Eventually, some of us started to question how much good we were actually doing. The average Joe didn’t want to see a show about social injustices. People would only see shows like that if they cared about the issue to begin with. Most people wanted their shows to be fun – ourselves included.

It was around that time that one of my friends said something very smart.

“Isn’t there value in just laughing and having fun?” she said. “What’s wrong with wanting to just make people feel good about life?”

I wore that rationale like a badge, using it to defend my decision to work on musicals and sketch comedy shows instead of crafting the next great protest piece. At times, it felt like a cop-out. I worried that I had become one of those shallow people our professors scoffed at, more concerned with mindless entertainment than doing some good.

Let us return to the present. I have been out of college longer than I was in it. I left my theater career behind about a year and a half ago to do that whole “freelance writing” thing. I write about computers and technology to pay the bills. I write about video games and comics because I enjoy it. I write science fiction that nobody buys. I spend my free time gaming and reading SF/F and watching shows that have lots of magic or spaceships. I find all of this to be entirely awesome. I am happy with my life and the community I have found to go with it.

But sometimes. Sometimes this little tiny voice creeps into the back of my head.

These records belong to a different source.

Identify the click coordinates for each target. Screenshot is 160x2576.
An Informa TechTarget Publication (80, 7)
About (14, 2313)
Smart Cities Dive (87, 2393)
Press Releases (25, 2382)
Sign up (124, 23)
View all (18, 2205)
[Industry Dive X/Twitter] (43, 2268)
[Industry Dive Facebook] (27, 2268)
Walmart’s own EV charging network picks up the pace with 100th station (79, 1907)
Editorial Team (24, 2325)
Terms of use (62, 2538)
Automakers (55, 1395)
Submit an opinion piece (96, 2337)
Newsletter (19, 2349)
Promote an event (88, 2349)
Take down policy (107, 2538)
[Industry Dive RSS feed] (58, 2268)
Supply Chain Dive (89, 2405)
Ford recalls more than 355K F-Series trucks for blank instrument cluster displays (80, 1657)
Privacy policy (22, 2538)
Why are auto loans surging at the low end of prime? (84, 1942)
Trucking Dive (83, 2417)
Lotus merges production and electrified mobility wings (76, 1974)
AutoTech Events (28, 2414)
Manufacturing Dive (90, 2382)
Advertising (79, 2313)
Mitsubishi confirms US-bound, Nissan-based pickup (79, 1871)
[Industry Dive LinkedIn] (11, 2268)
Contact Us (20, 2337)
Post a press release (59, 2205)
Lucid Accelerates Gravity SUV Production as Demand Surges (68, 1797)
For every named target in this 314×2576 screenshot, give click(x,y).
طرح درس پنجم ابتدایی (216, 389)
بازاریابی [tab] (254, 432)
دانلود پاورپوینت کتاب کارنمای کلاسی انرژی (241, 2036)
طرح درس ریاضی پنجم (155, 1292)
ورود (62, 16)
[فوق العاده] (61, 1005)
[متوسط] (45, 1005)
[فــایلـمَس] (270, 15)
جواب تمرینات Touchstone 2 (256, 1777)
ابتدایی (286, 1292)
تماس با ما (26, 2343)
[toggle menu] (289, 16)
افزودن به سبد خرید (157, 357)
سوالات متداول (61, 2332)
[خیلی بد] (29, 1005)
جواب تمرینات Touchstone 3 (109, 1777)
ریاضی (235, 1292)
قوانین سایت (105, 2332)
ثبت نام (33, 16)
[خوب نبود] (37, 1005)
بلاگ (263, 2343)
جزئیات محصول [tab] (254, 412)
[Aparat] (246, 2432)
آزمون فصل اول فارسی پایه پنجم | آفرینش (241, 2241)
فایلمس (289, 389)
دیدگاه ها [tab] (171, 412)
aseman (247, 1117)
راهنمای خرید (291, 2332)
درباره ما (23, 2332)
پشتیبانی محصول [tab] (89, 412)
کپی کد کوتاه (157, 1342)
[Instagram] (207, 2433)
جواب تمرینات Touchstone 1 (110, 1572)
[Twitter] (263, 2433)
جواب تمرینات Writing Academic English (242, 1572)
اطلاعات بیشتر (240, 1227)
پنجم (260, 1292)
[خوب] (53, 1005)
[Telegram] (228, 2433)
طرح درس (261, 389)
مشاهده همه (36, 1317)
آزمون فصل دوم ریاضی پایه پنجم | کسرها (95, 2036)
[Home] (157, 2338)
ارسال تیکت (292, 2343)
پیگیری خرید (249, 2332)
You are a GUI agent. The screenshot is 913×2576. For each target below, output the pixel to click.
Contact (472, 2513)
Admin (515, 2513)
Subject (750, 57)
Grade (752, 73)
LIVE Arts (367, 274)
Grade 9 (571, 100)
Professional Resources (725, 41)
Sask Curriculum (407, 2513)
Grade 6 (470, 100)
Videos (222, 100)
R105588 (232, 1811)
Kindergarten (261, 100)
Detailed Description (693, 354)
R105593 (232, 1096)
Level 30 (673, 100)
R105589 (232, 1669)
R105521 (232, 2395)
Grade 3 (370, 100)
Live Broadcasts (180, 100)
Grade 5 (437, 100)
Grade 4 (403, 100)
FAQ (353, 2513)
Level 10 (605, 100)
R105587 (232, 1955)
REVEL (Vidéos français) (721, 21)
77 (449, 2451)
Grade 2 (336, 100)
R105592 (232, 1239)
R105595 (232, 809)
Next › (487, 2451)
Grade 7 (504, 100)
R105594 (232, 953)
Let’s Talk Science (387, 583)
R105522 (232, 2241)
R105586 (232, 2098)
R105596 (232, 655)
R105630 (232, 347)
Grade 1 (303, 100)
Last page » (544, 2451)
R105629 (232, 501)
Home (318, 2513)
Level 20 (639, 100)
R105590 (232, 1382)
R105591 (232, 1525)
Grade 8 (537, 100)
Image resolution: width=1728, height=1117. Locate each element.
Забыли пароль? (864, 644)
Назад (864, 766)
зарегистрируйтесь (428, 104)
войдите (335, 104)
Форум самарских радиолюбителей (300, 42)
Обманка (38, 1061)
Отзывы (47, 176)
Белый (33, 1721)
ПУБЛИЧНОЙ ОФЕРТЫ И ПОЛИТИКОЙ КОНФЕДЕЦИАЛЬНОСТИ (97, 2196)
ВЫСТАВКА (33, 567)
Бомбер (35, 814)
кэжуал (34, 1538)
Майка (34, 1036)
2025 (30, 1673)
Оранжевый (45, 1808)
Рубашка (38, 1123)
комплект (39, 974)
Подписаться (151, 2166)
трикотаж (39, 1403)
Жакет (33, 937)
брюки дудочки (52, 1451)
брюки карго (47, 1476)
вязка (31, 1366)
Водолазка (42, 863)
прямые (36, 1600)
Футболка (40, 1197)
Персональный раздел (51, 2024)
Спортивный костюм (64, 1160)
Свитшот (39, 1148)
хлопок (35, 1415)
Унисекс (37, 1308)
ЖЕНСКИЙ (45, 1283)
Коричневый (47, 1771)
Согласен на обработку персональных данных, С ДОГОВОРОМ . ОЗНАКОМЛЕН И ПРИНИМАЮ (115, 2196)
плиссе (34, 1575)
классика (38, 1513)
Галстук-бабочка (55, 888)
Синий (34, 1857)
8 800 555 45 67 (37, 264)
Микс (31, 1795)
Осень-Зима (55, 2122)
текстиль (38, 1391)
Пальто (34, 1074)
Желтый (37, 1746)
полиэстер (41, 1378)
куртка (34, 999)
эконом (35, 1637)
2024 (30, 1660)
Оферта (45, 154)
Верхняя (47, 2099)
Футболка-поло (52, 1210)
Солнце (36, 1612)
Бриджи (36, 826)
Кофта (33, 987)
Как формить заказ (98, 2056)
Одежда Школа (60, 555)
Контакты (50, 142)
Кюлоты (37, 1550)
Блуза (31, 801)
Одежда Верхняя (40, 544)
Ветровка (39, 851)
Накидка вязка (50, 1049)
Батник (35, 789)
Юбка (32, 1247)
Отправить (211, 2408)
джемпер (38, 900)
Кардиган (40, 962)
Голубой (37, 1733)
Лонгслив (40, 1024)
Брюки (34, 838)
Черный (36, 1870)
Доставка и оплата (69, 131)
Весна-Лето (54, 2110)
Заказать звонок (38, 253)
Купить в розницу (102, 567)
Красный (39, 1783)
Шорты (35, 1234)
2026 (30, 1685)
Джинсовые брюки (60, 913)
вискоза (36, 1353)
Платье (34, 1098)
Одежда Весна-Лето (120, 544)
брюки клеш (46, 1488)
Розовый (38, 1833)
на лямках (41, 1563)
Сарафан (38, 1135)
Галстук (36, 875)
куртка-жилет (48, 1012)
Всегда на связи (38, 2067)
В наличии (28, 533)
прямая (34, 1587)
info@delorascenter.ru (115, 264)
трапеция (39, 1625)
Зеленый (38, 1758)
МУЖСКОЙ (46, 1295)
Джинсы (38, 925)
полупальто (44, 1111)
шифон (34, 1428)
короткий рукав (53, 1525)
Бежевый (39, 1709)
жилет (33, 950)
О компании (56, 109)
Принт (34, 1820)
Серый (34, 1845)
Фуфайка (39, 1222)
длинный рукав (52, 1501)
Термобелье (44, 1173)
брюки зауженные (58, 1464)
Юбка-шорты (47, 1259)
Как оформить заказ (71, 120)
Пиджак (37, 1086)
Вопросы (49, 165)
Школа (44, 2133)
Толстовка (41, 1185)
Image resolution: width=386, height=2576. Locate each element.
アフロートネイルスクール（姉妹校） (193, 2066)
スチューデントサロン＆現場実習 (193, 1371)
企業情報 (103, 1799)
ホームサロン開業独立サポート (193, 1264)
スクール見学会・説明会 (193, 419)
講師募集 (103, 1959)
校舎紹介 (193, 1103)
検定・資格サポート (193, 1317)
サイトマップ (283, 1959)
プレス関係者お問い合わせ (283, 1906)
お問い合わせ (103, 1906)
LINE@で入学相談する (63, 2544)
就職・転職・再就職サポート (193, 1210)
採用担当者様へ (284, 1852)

This?” the little voice says. “This is what you spend your time on? Never mind the fact that people are starving and oppressed and suffering. Never mind that our ecosystem is falling to pieces. Yeah, okay. Enjoy watching A New Hope for the hundredth time. It’s not as if your life is fragile and finite.”

I bet some of you have that voice in your head, too. I bet sometimes you have a hard time explaining to your friends or family why you dig this stuff so much. I bet if you meet someone at a party or go on a date, you give a little self-deprecating smile when you finally get to talk about your own interests. I bet sometimes you think, “I need to grow up.”

Well, stop it. Stop it right now. Our stories are important. I think they might be some of the most important ones out there.